Napoli. Al PAN “La fotografa di Mafia” Letizia Battaglia

NAPOLI – Conquista il mondo con le sue foto in bianco e nero che raccontano pezzi di mafia: dai volti più noti dei boss di “cosa nostra”, ai morti ammazzati nelle strade della sua amata Sicilia. Inizia così, nel 1969, la carriera da fotoreporter di Letizia Battaglia, collaborando con il quotidiano palermitano “L’Ora”. Ma Letizia Battaglia non è solo “la fotografa della mafia”, con un grandangolare ha evidenziato una realtà scomoda e allo stesso tempo veritiera, con i suoi scatti ha saputo gridare libertà e ha raccontato la criminalità.

Lunedì 19 settembre è stata protagonista dell’inaugurazione della II edizione di “Imbavagliati”, al Palazzo delle Arti di Napoli. Una mostra fotografica che ritrae un intero capolavoro in un “Anthology” a cura di Paolo Falcone: un volume di 360 pagine pubblicato da Drago, che delinea le foto di una Palermo degli anni ’70 nel buio più totale.

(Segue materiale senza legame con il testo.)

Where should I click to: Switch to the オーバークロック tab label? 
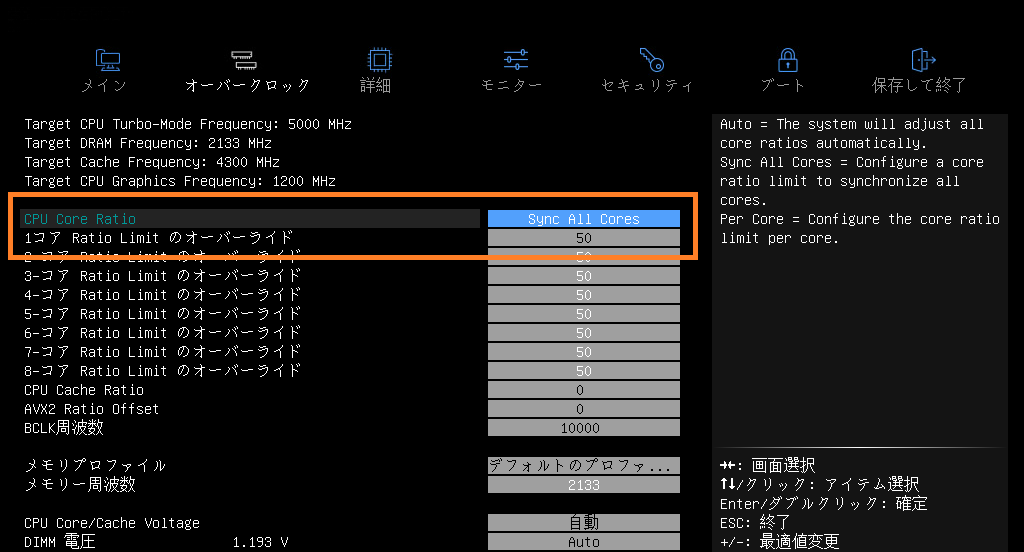(248, 86)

In una vita trascorsa tra incomprensioni, ribellioni e povertà, Letizia Battaglia per la mostra “Imbavagliati” ha evidenziato la libertà, la verità e infine lo Stato, che hanno accompagnato il dolore che la mafia ha lasciato nei ricordi e negli occhi di queste donne, come la bambina con il pallone nel Quartiere La Cala, Palermo 1980; lo sguardo basso e spento di Felicia Bartolotta, madre di Peppino Impastato, 1980; fino ad arrivare all’immagine che ha riscosso notevole successo, che delinea il volto spezzato di Rosaria Schifati, vedova dell’agente di scorta Vito, ucciso insieme al giudice Giovanni Falcone, 1992. Ma nelle immagini esposte alla mostra, si ricordano anche l’omicidio di Pieganti Mattarella, avvenuto nel 1980; il triplice omicidio, in casa Nerina, la prostituta di Palermo, che si era messa anche a trafficare con la droga senza rispettare le regola della mafia; e infine una fotografia che ritrae l’incontro con Giovanni Falcone e Letizia Battaglia, scattata da Shobhaa, la figlia della fotografa.

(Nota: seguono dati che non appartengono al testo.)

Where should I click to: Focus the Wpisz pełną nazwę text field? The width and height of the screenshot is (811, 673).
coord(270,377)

Letizia Battaglia porta con sé ancora oggi, negli eventi, la macchina fotografica al collo, come un’amica che non potrà mai dimenticare. “Era difficile fotografare, – ha spiegato Letizia – per me donna era molto difficile, mi respingevano i poliziotti, i carabinieri, i colleghi mi facevano volare. Fotografai l’arresto del feroce boss mafioso Leoluca Bagarella, che mi colpì con un calcio, buttandomi a terra. Ho dovuto impormi, ho disturbato, mi sono messa a gridare “io devo lavorare come voi”, sul luogo dov’era stato ucciso un uomo. E mi ricordo che Boris Giuliano, il poliziotto ucciso dalla mafia nel 1979, mi diede il consenso: grazie a lui conquistai il mio ruolo sul campo. Ma la paura più grande l’ebbi una volta che mi arrivò una lettera anonima a casa, che io portai a Giovanni Falcone, chiedendogli: “E’ uno scherzo? Cos’è questa lettera?”. Lui mi rispose: “Te ne devi andare da Palermo, hai rotto… Non è uno scherzo. E’ vera. Mettiti tranquilla per tre mesi, non lavorare più”. Ma non fu così, continuai, e oggi sono qua e ve ne parlo!”.